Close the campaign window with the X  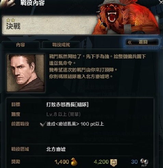(161, 2)
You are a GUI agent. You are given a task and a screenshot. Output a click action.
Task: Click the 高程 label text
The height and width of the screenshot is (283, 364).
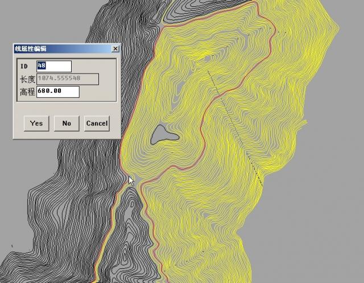point(27,92)
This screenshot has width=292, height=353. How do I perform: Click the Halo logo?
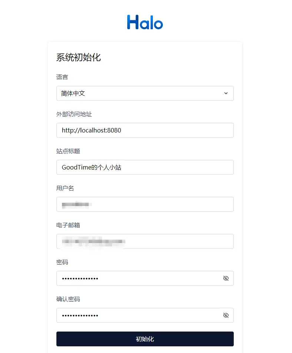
•••••
REQUIREMENT:
Your output must consist only of the lines from the line with "You are a GUI" through the final line of the data, both included, reproduced exactly and free of pictures.

TASK RESPONSE:
You are a GUI agent. You are given a task and a screenshot. Output a click action.
Task: Click the 高程 label text
The height and width of the screenshot is (283, 364).
point(27,92)
This screenshot has width=292, height=353. How do I perform: Click the Halo logo?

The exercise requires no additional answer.